Benefit-Risk Analysis of EOTTS

A few of the benefits include a minimally invasive procedure that internally realigns and stabilizes the TTJ while still allowing a normal range of motion. This procedure is reversible and can be used in conjunction with both external measures and other surgical procedures. It is commonly performed in both children and adults. Patients, once recovered, can participate in sporting activities of their choosing. Besides the very important benefits listed above, is the fact that not only is the TTJ realigned, but also the normalization of forces acting within the foot structures. Instantly, there are decreased forces acting on the bones, joints, tendons, ligaments, and neurovascular structures of the foot. The ankle joint is realigned, and there are positive effects to the knee, hips, pelvis, and spine.
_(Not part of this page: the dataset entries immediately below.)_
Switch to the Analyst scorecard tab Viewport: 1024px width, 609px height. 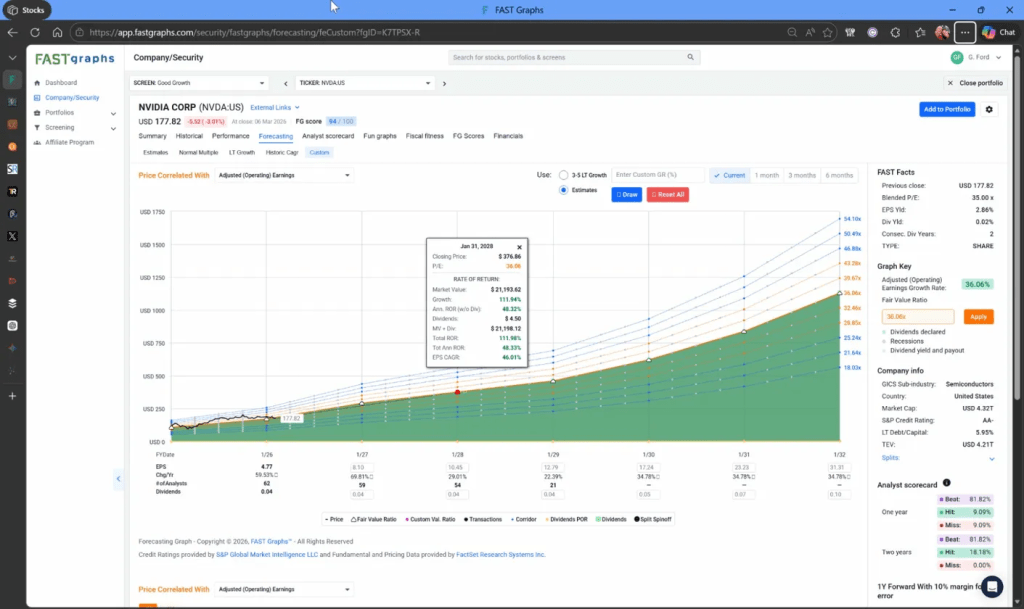click(328, 136)
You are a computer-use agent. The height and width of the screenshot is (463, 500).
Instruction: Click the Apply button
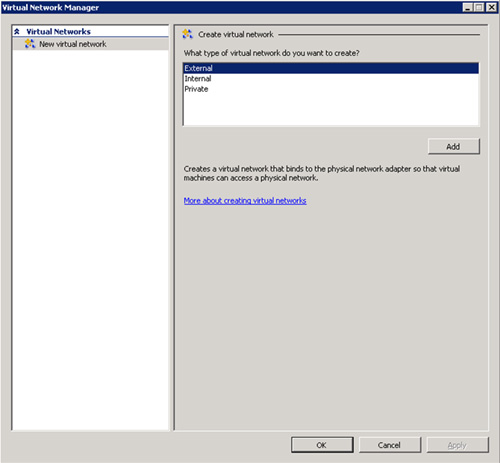pos(457,445)
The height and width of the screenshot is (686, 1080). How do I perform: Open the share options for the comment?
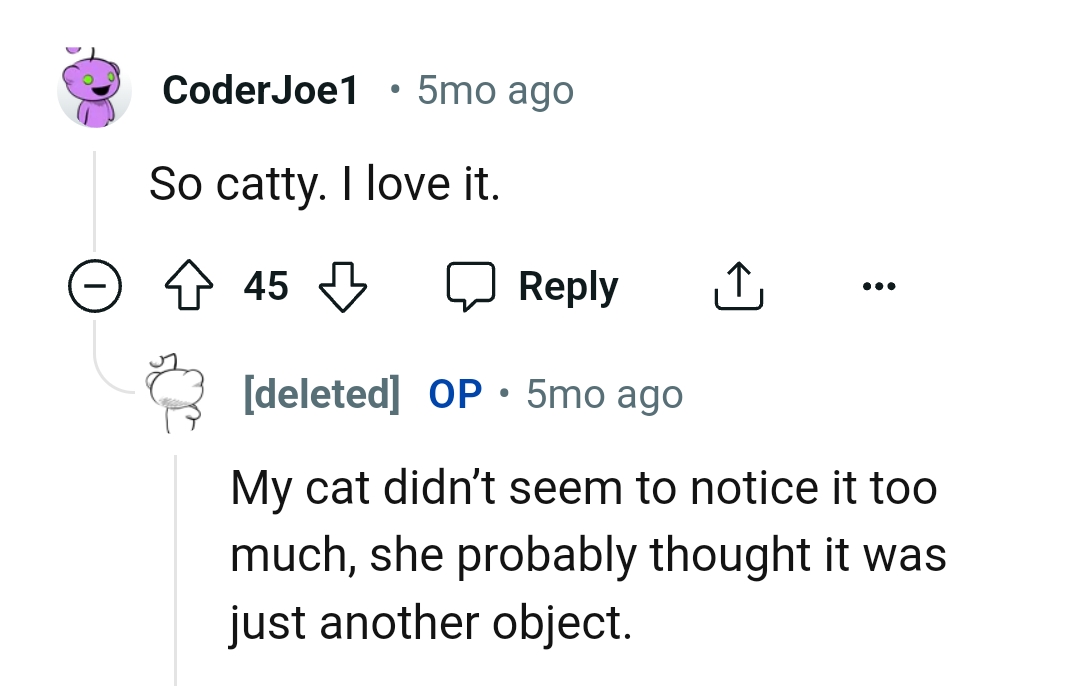(739, 285)
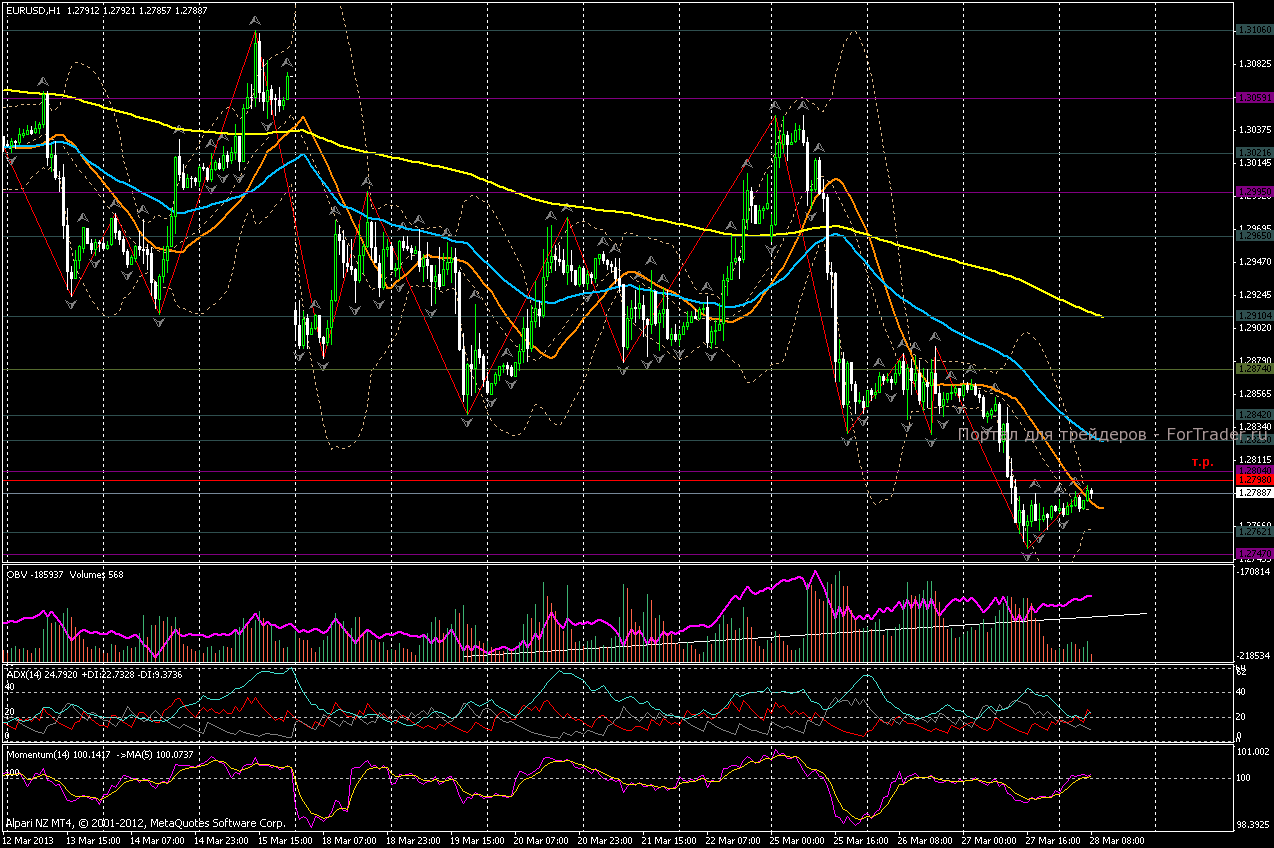Select the purple 1.30591 level label
This screenshot has height=848, width=1274.
[x=1253, y=98]
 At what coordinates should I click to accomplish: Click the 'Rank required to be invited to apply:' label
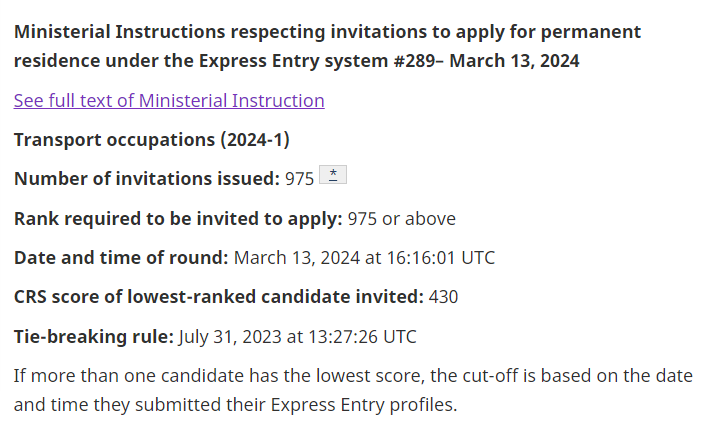click(x=178, y=219)
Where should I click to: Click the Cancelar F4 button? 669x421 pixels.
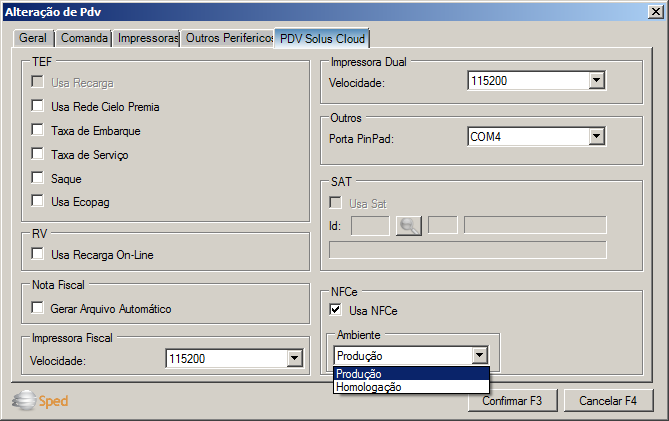pyautogui.click(x=607, y=401)
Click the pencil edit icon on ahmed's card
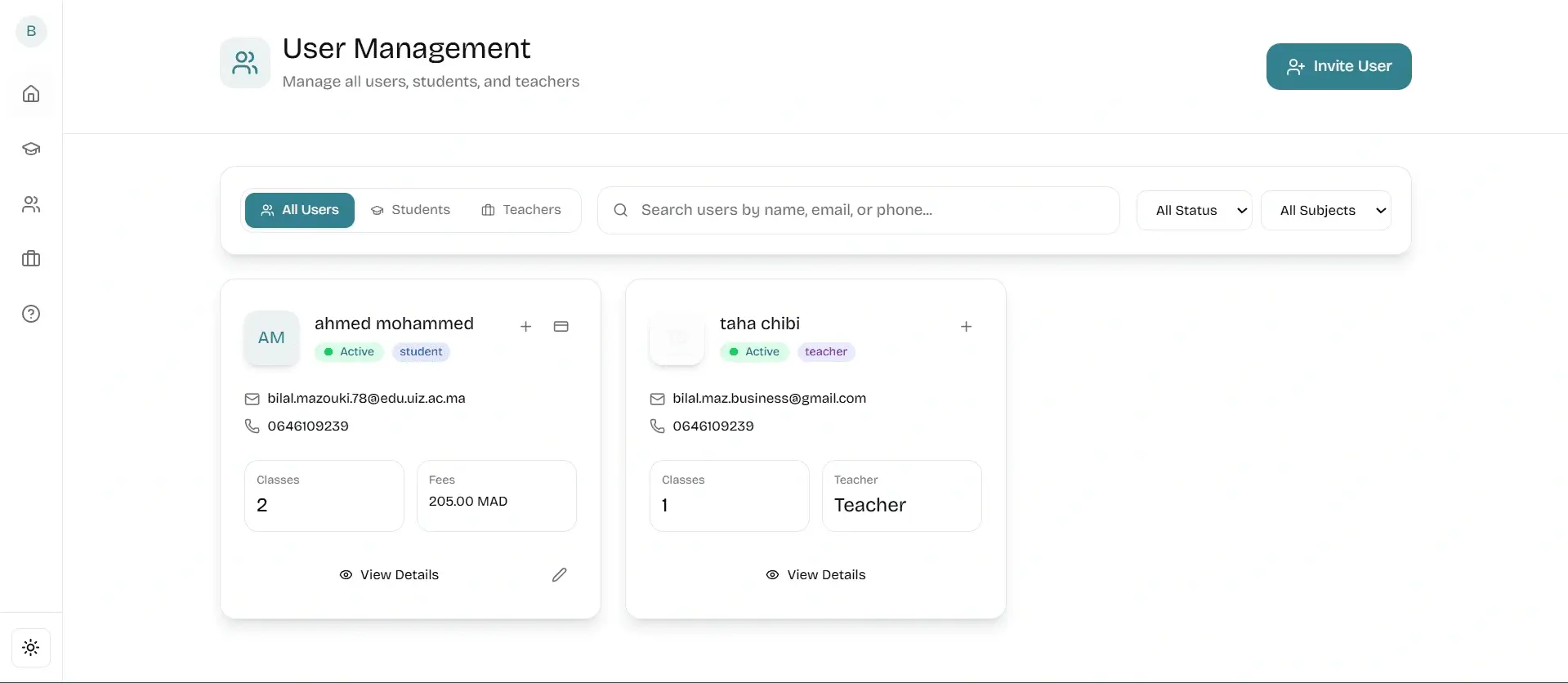This screenshot has height=683, width=1568. [560, 575]
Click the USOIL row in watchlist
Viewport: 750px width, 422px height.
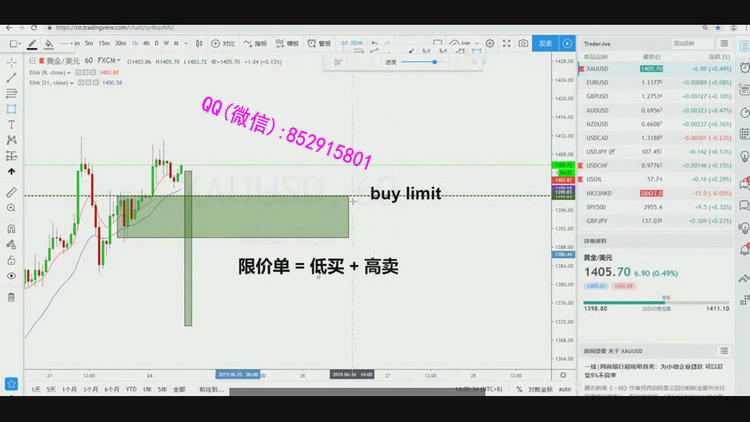[x=598, y=179]
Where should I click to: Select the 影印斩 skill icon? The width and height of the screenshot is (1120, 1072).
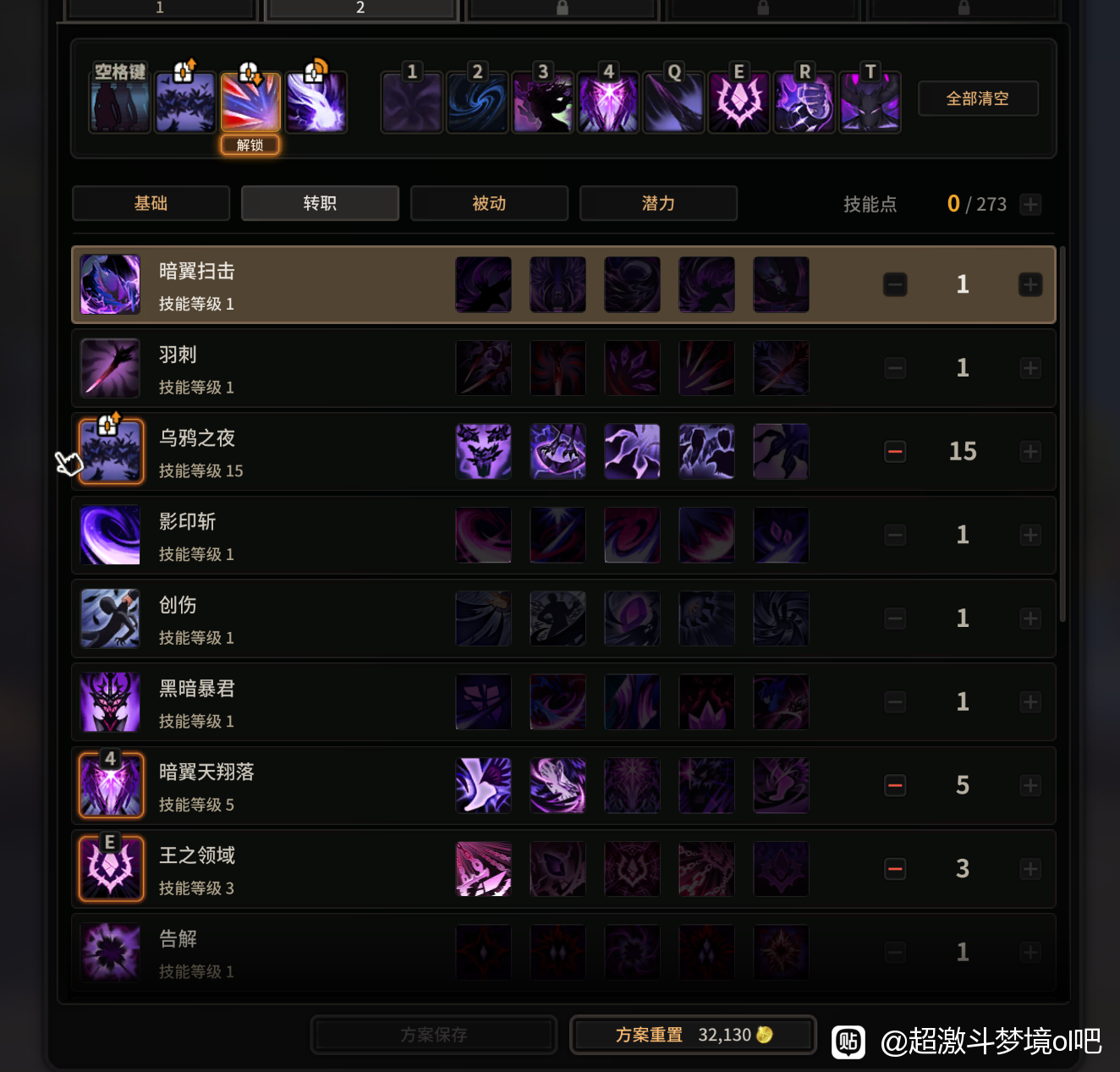[x=110, y=535]
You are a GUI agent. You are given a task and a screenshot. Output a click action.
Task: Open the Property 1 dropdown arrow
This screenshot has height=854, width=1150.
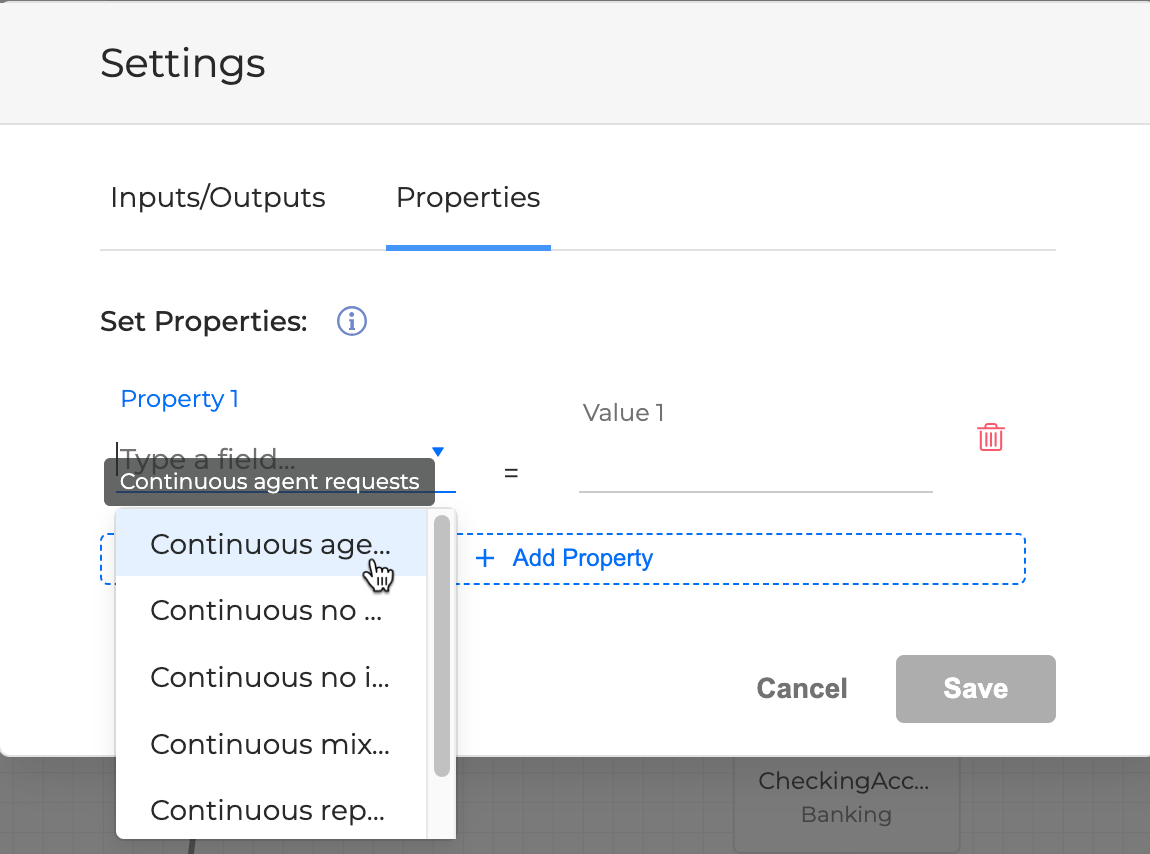click(x=437, y=452)
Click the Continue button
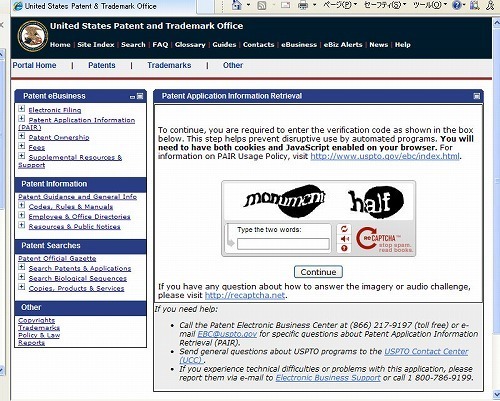 pyautogui.click(x=318, y=272)
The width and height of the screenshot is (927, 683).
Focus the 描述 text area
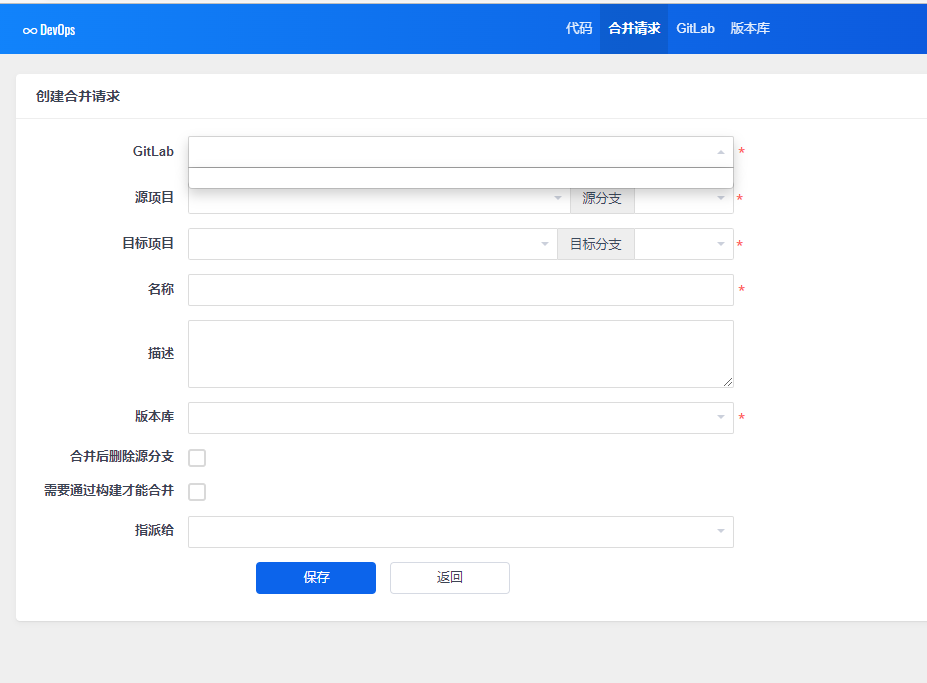460,353
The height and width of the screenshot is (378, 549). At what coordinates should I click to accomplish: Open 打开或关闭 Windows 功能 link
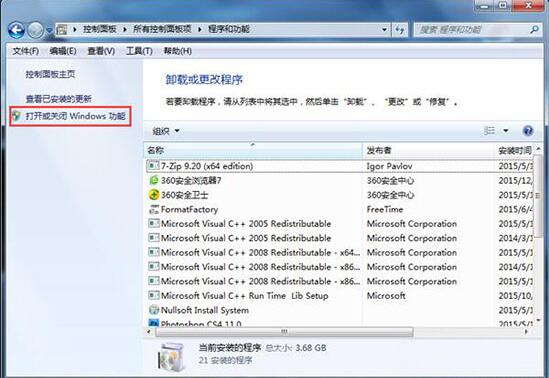(75, 116)
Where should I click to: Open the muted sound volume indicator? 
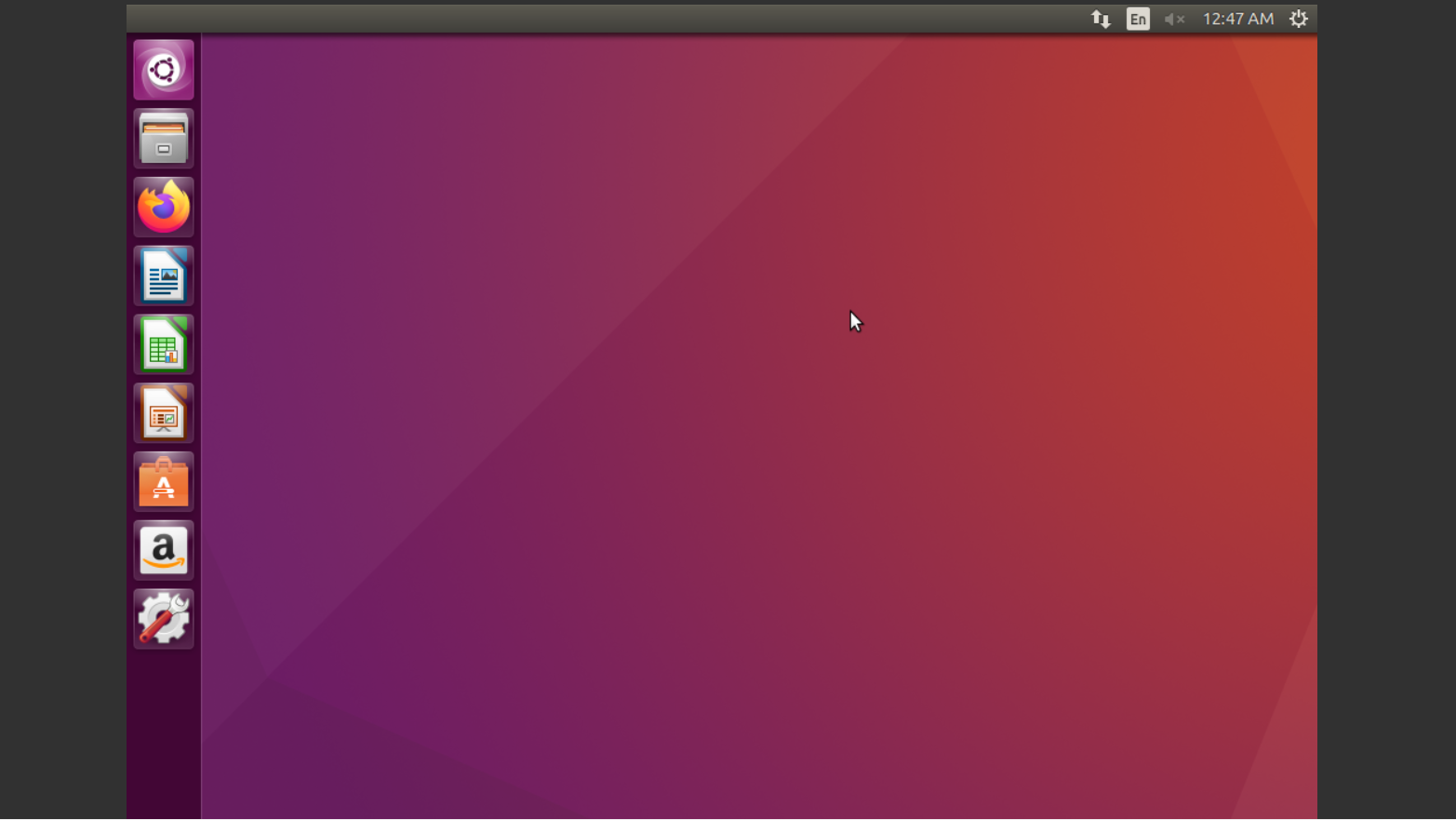coord(1174,19)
Patients who have had the EOTTS procedure have been able to increase their activity levels, increase their metabolism, decrease their weight, and improve their blood sugar levels and blood pressure. Simply put, they get their lives back. They don’t have to think about whether an activity is worth the pain they would experience due to walking or standing. They just get back to living. What are the potential risks of EOTTS? First off, they are nowhere near the potential risks of traditional corrective surgery. There are no chances of non-union or implant breakage (orthopedic screws have been known to break from timeto- time). The worst possible issue is simply that there is prolonged pain due to soft tissue adaptation. The EOTTS stent can be removed or downsized. Occasionally the stent can displace. This is because it is only anchored by the soft tissues in the sinus tarsi space and many times those tissues no longer exist due to the duration of the RTTJD deformity. Other times, there could be a need to down or up-size the stent. The size of the EOTTS implant is determined while the patient is lying on a procedure table. The best way to determine size would be to insert the stent and have the patient walk. However, this cannot be performed during the procedure, so the surgeon must use their best judgment.

Summary

EOTTS is a time-tested, evidence-based solution that makes sense. The fact that this procedure has been approved for use by the health officials in 70 countries and it is performed by leading orthopedic and podiatric surgeons globally, is very telling. The EOTTS procedure makes sense, fixes the underlying etiology of many chronic lower extremity deformities, and the benefits far outweigh any potential risks. There is a crisis in the treatment of musculoskeletal disorders. The governments around the world are trying to figure out how they can lower healthcare expenditures to chronic diseases. The answer is prevention, yet it is all talk and no action. When one considers the existing healthcare frame of mind, it is focused on symptomrelief rather than fixing the underlying etiology. If you address the symptoms without fixing what is broken, it is only a matter of time until the symptoms reoccur. The underlying problem is still present and will continue to cause the same condition that made that symptom occur in the first place.